## Prompt a
For each statement about the Bitcoin halving text, answer yes or no and quote the exact words of the text that decide it. (i) The fourth halving took place on April 20, 2024, at block 840,000. (ii) Post-halving returns have grown larger with each cycle. (iii) The current block subsidy works out to about 900 BTC issued per day.

— start Document text —

Bitcoin’s mining reward fell from 6.25 BTC to 3.125 BTC on April 20, 2024, at block 840,000, the fourth time the protocol has cut issuance in half since launch. The reduction is automatic, coded into Bitcoin Core, and triggers every 210,000 blocks (approximately every four years). The sections below cover the mechanism, the full halving schedule from 2012 to 2028, historical price cycles, and what happens after the final block subsidy reaches zero.
Bitcoin halving is a protocol rule that reduces the block reward paid to miners by 50% every 210,000 blocks, approximately every four years. The mechanism enforces a fixed issuance schedule and a supply cap that will asymptote near approximately 20,999,999.9769 BTC around the year 2140.
Key Takeaways
- The halving fires every 210,000 blocks, which works out to approximately four-year epochs under Bitcoin’s 10-minute block target, reducing the block reward by approximately 50% each time.
- Four halvings have occurred since 2009: November 28, 2012 (50 BTC to 25 BTC), July 9, 2016 (25 BTC to 12.5 BTC), May 11, 2020 (12.5 BTC to 6.25 BTC), and April 20, 2024 (6.25 BTC to 3.125 BTC).
- The current block subsidy is 3.125 BTC, which translates to an approximate issuance of 450 BTC per day at the protocol’s target block interval.
- The supply cap sits at approximately 20.99 million BTC, with the last coin mined near October 2140 at approximately block 6,930,000 if block times stay consistent.
- Post-halving returns have declined every cycle. Glassnode data shows Epoch 2 posted a 5,315% gain with an 85% drawdown, Epoch 3 a 1,336% gain with an 83% drawdown, and Epoch 4 a 569% gain with a 77% drawdown.
- The fifth halving is projected at block 1,050,000, expected in March or April 2028, when the reward will drop from 3.125 BTC to 1.5625 BTC.
How Does Bitcoin Halving Work?
The halving is Satoshi Nakamoto’s answer to a single design question: how do you distribute a fixed-supply currency without a central issuer? The whitepaper frames it as “analogous to gold miners expending resources to add gold to circulation.” The Bitcoin protocol turns that analogy into code by paying miners new coins for each block and halving that payment at fixed block-height intervals.
1. The Protocol Sets a Fixed 210,000-Block Interval
Every full node on the Bitcoin network, following the consensus rules in Bitcoin Core, derives the current block subsidy from one input: the block height. The reward halves at heights 210,000, 420,000, 630,000, 840,000, and so on, for 32 epochs until the subsidy rounds down to zero, with each epoch lasting approximately four years. The schedule is deterministic, which means the issuance curve is knowable decades in advance.
| Epoch | Block range | Subsidy per block | BTC issued per day |
| 1 | 0 to 209,999 | 50.00 BTC | 7,200 |
| 2 | 210,000 to 419,999 | 25.00 BTC | 3,600 |
| 3 | 420,000 to 629,999 | 12.50 BTC | 1,800 |
| 4 | 630,000 to 839,999 | 6.25 BTC | 900 |
| 5 | 840,000 to 1,049,999 | 3.125 BTC | 450 |
Source: Bitcoin Wiki Controlled supply, Glassnode Insights
2. Bitcoin Core Halves the Subsidy With a Bit Shift
The logic lives inside a single C++ function in Bitcoin Core’s reference implementation. Each node computes halvings = nHeight / 210000 and then right-shifts the initial 50 COIN reward by that number of bits, which is equivalent to dividing by two halvings times. After 64 halvings, the function returns zero to prevent undefined bit-shift behaviour. Think of the halving as a pre-scheduled 50% pay cut that arrives on payday for every Bitcoin miner simultaneously, written into the protocol and impossible to veto.

— end Document text —
— start Extracted entries —

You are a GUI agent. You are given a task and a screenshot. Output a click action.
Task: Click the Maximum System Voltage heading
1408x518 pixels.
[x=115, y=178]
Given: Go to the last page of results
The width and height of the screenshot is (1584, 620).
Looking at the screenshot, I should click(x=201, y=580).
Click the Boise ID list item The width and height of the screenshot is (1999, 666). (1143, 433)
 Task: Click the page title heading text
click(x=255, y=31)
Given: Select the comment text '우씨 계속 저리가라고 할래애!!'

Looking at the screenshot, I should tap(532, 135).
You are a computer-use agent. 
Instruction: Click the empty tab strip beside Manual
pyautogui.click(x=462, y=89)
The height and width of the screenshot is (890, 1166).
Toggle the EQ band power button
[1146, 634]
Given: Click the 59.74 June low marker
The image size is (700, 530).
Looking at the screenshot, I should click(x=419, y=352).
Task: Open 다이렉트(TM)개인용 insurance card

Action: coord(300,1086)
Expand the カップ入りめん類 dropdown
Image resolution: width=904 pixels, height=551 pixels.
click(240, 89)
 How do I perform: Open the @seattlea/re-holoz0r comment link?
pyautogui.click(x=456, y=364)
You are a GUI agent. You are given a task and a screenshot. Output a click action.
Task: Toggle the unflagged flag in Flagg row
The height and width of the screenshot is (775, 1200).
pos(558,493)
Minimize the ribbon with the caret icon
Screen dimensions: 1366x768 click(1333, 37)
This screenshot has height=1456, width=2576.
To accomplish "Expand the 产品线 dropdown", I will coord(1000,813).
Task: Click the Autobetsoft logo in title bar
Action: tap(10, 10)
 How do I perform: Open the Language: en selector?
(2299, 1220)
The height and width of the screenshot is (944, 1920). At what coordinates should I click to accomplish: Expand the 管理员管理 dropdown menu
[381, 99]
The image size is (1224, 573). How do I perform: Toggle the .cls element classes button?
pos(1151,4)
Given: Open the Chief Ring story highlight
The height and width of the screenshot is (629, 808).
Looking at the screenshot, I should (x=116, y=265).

— end Extracted entries —

## Prompt b
Please convert the part of the records that opens with the line containing "The height and width of the screenshot is (944, 1920)." and runs through the end of the records into a Markdown table with the columns No. and Line. Give each line its own numbered row and leave out blank lines.

## Output a
(i) Yes: "Bitcoin’s mining reward fell from 6.25 BTC to 3.125 BTC on April 20, 2024, at block 840,000, the fourth time the protocol has cut issuance in half since launch."
(ii) No: "Post-halving returns have declined every cycle."
(iii) No: "The current block subsidy is 3.125 BTC, which translates to an approximate issuance of 450 BTC per day at the protocol’s target block interval."

## Output b
| No. | Line |
|---|---|
| 1 | The height and width of the screenshot is (944, 1920). At what coordinates should I click to accomplish: Expand the 管理员管理 dropdown menu |
| 2 | [381, 99] |
| 3 | The image size is (1224, 573). How do I perform: Toggle the .cls element classes button? |
| 4 | pos(1151,4) |
| 5 | Given: Open the Chief Ring story highlight |
| 6 | The height and width of the screenshot is (629, 808). |
| 7 | Looking at the screenshot, I should (x=116, y=265). |